La etiqueta ‘HEPA’ no es un adorno: significa que el filtro pasó pruebas y retiene al menos 99.97% de partículas de 0.3 micras (según la EPA). Si el artefacto anuncia ‘filtro de tipo HEPA’, puede que sólo sea una aproximación comercial y no tenga esa certificación. Este detalle cambia la eficacia real y lo que podés esperar pagar.
¿Qué significa realmente HEPA?
Cuando vemos ‘HEPA’ estamos ante un estándar que mide eficiencia frente a un tamaño crítico de partícula. La EPA define la referencia de 0.3 micras y exige 99.97% de retención (según la EPA). Para ponerlo en contexto: bacterias suelen medir entre 0.5 y 5 micras y virus entre 0.02 y 0.3 micras (según CDC). Eso explica por qué un verdadero HEPA ayuda con polvo y al menos reduce aerosoles finos; para partículas mucho más pequeñas la eficiencia depende del modo de filtrado y de la velocidad del aire. Si llegaste hasta acá, ya tenés lo más difícil hecho: entender que ‘HEPA’ es una prueba, no una palabra de marketing.

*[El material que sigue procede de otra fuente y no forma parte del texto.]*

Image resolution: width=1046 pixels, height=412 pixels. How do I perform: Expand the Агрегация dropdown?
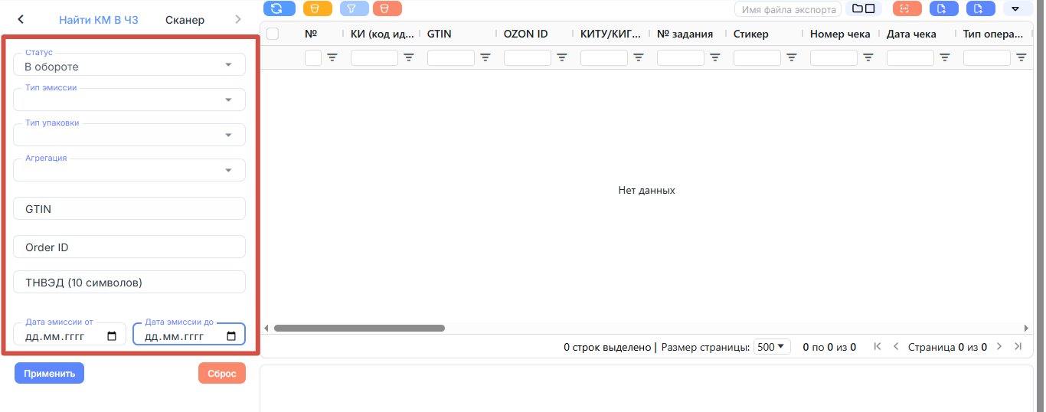[x=129, y=170]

¿Funcionan los ‘filtros tipo HEPA’?
Los ‘tipo HEPA’ son comunes en aspiradoras y robots económicos. No necesariamente son inútiles: atrapan pelo, pelusas y partículas grandes, pero no tienen la garantía de rendimiento que da una certificación. El artículo original que inspiró esta nota cita modelos comerciales y advierte esa diferencia (Xataka). Además, algunos fabricantes publican números propios: por ejemplo, un purificador Philips en un análisis afirma captura del 99.97% hasta 0.003 micras mediante tecnología propia (Xataka citando a Philips), y Dyson señala desempeño a 0.1 micras con su filtro H13 (Xataka citando a Dyson). Esas cifras pueden confundir; lo esencial es saber a qué prueba responden y si la empresa ofrece certificaciones o resultados de laboratorio independientes.

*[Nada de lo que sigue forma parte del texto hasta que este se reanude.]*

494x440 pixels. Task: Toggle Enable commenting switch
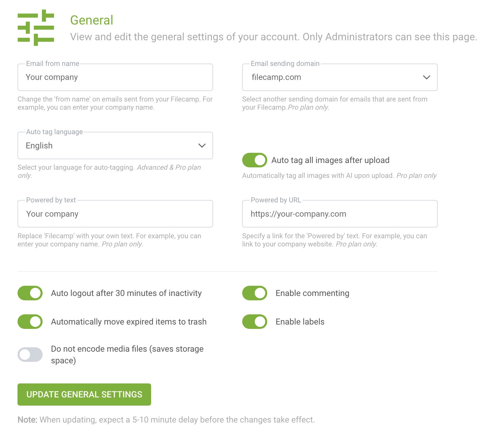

¿Cuál conviene según lo que necesitás?
Si tu objetivo es reducir aerosoles finos por razones sanitarias (p. ej., en hogares con personas inmunocomprometidas), conviene un HEPA certificado y, si es posible, clase H13 o H14 de la norma europea EN 1822 (H13 ≈ 99.95%, H14 ≈ 99.995% según EN 1822). Para casas con alergias por polen o mascotas, un ‘tipo HEPA’ o prefiltro puede ser suficiente y más económico. También tené en cuenta el volumen del ambiente y la capacidad de renovación del aire: un buen purificador en una habitación grande pero con bajo CADR hará poco. Si comparás equipos actuales con los vendidos antes de 2020, verás más funciones conectadas como control por app y sensores, pero eso no sustituye la eficiencia del filtro (OMS declaró la pandemia en marzo de 2020, marco que potenció estas demandas).
Conclusión práctica y alternativa honesta
Antes de pagar un modelo caro, preguntate qué problema querés resolver. Para virus y bacterias buscá HEPA certificado y datos de laboratorio; para polvo y pelo, un filtro tipo HEPA combinado con limpieza regular puede bastar. Vimos que la ventilación sigue siendo la herramienta más efectiva y barata: abrir ventanas y crear corrientes reduce la concentración de partículas. Si no podés ventilar, invertí en un purificador con prueba independiente y revisá el costo de recambio de filtros. Si esto te parece demasiado, hay una alternativa simple: medí CO2 con un monitor barato para saber si el ambiente está mal ventilado; es un indicador práctico que te dice si necesitás purificación adicional.